Proprio come le interazioni quantistiche possono essere tradotte in ampiezze di scattering che poi portano a simmetrie, i ricercatori che lavorano sulla gravità quantistica sperano di tradurre i problemi di scattering in simmetrie sulla sfera celeste, quindi usano queste simmetrie per compilare il libro delle regole della CFT celeste.
“Stiamo cercando di partire dagli ingredienti di base del dizionario“, ha detto Pasterski, riferendosi alle simmetrie, “per poi salire da lì“.
A novembre, un gruppo guidato da Andrew Strominger dell’Università di Harvard ha pubblicato un articolo che descrive l'”algebra di simmetria” a cui la CFT celeste deve obbedire.
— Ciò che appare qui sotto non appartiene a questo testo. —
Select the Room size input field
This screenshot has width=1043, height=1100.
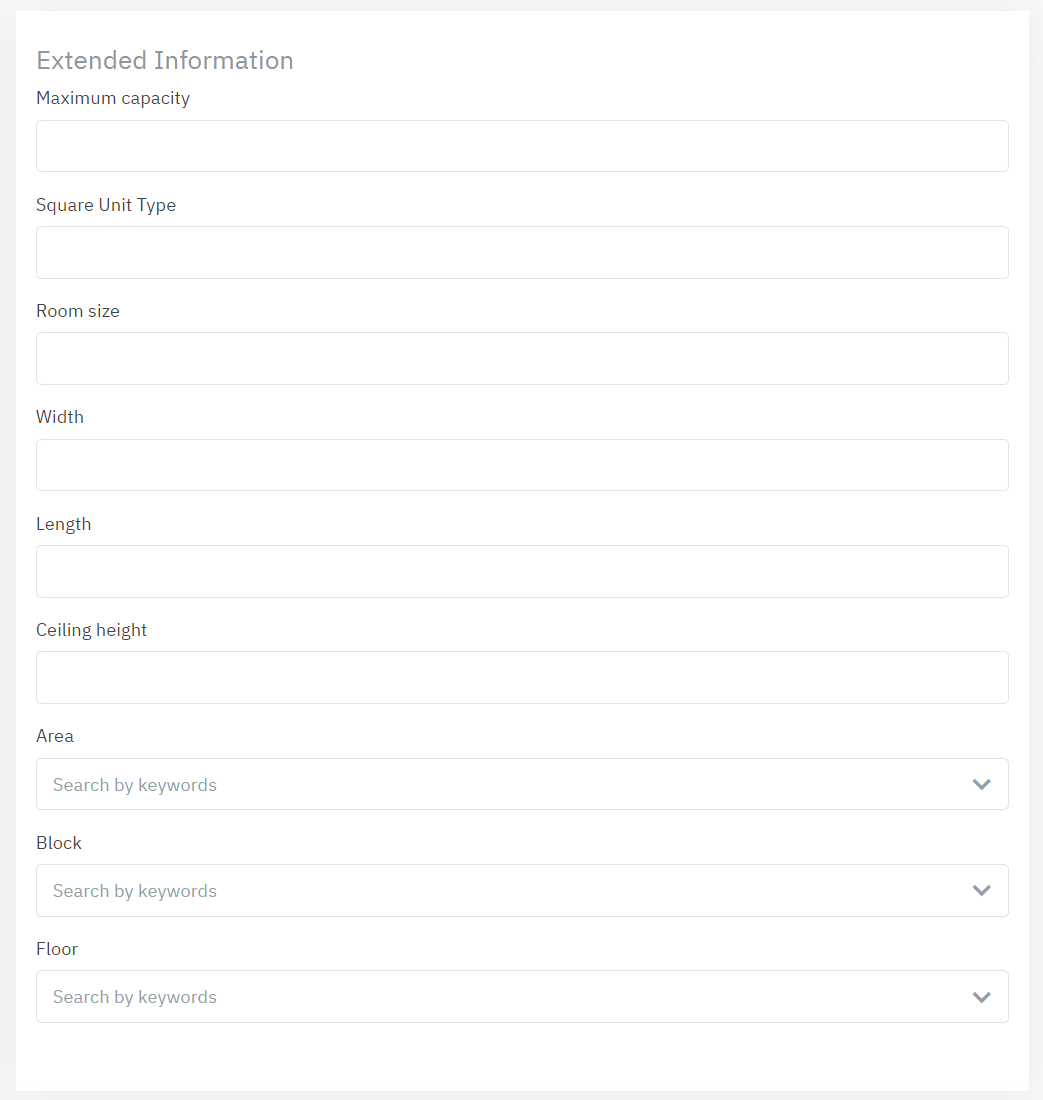[522, 358]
L’algebra determina come le diverse trasformazioni di simmetria si combinano per formare nuove trasformazioni. Studiando la struttura della composizione delle trasformazioni, Strominger ei suoi colleghi, inclusa Pate, sono riusciti a vincolare ulteriormente la potenziale CFT. Hanno scoperto che il gruppo di simmetrie sulla sfera celeste obbedisce ad un’algebra ben studiata e ben consolidata, che è già apparsa in alcune teorie delle stringhe ed è correlata alla descrizione di noti sistemi quantistici come l’effetto Hall quantistico.
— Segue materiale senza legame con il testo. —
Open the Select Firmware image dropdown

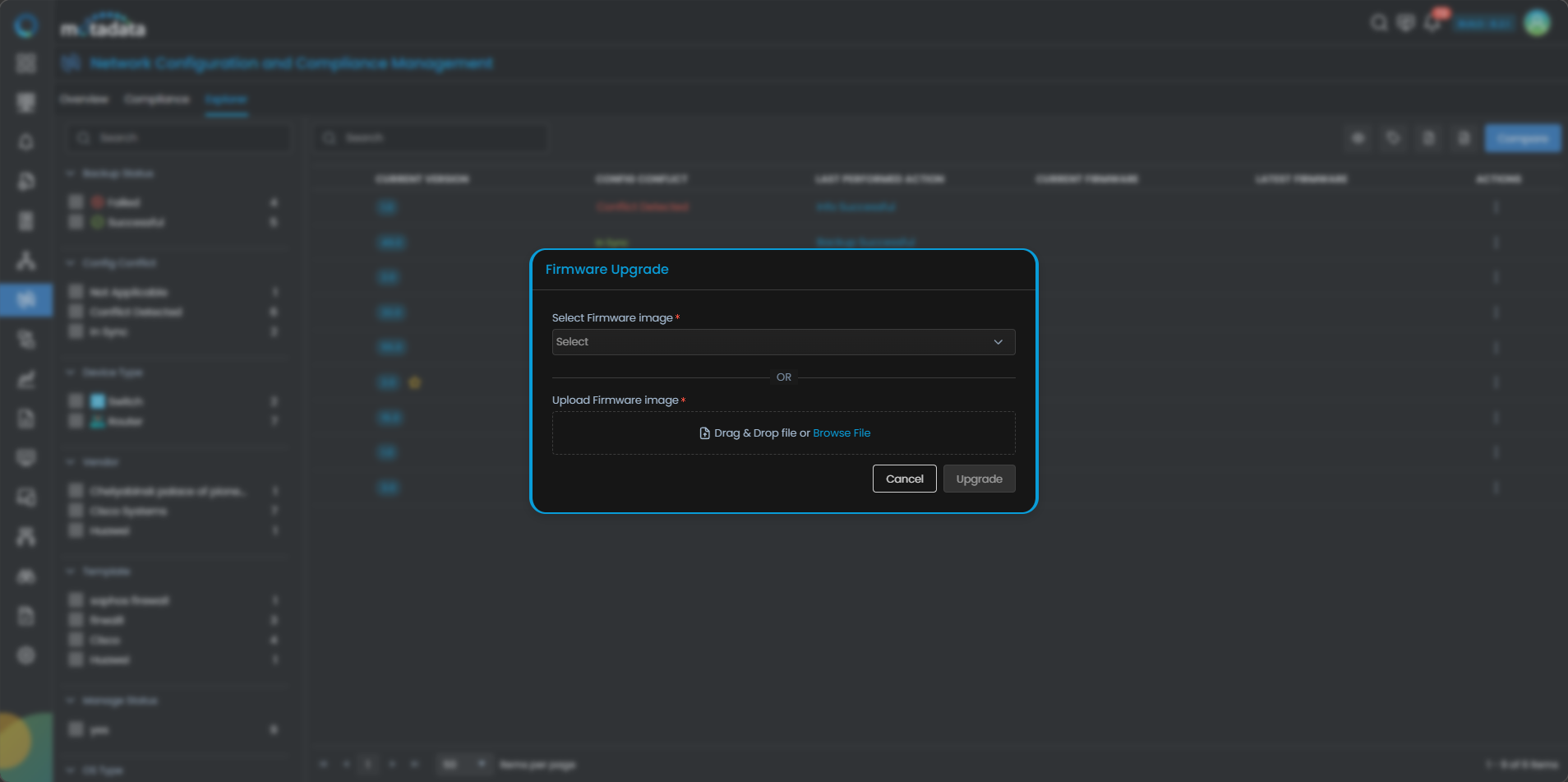pyautogui.click(x=782, y=342)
“Il fatto che la struttura che abbiamo trovato sia qualcosa di già esplorato e con cui abbiamo già giocato in precedenza incoraggia a pensare che forse c’è qualcosa in essa“, ha detto David Skinner, fisico teorico dell’Università di Cambridge.
Problemi infiniti
Quando hai una teoria che si applica a una sfera infinitamente distante, sorgono problemi. Considera due particelle che si uniscono e si disperdono. Se si disperdono a qualsiasi angolo diverso da zero, quando raggiungono la sfera celeste infinitamente distante, saranno anche infinitamente distanti. Il concetto di distanza viene meno. Le nostre teorie normali si basano sulla località, in cui la forza delle interazioni tra gli oggetti dipende dalla loro distanza l’uno dall’altro. Ma se tutto è infinitamente lontano da tutto il resto, la CFT deve trascendere la località.
Ancora più sconcertante: qual è il concetto di tempo sulla sfera celeste, che è infinitamente lontana sia nel passato che nel futuro? Non ha significato qui.
Arkani-Hamed considera il fatto che i concetti di spazio e tempo si scompongono sulla sfera celeste come una caratteristica, non come un bug. Offre il potenziale per spiegare lo spazio-tempo come una proprietà emergente di una teoria più fondamentale.
Altri temperano il loro entusiasmo. “Penso che sia eccitante, ma penso che ci sia molta strada da fare“, ha detto Skinner. “Ci sono alcune cose che direi che sono sfide importanti da superare“.
Arkani-Hamed non è d’accordo. “Il tutto è come afferrare e capire qual è la domanda. Ma anche la posta in gioco è altrettanto alta“.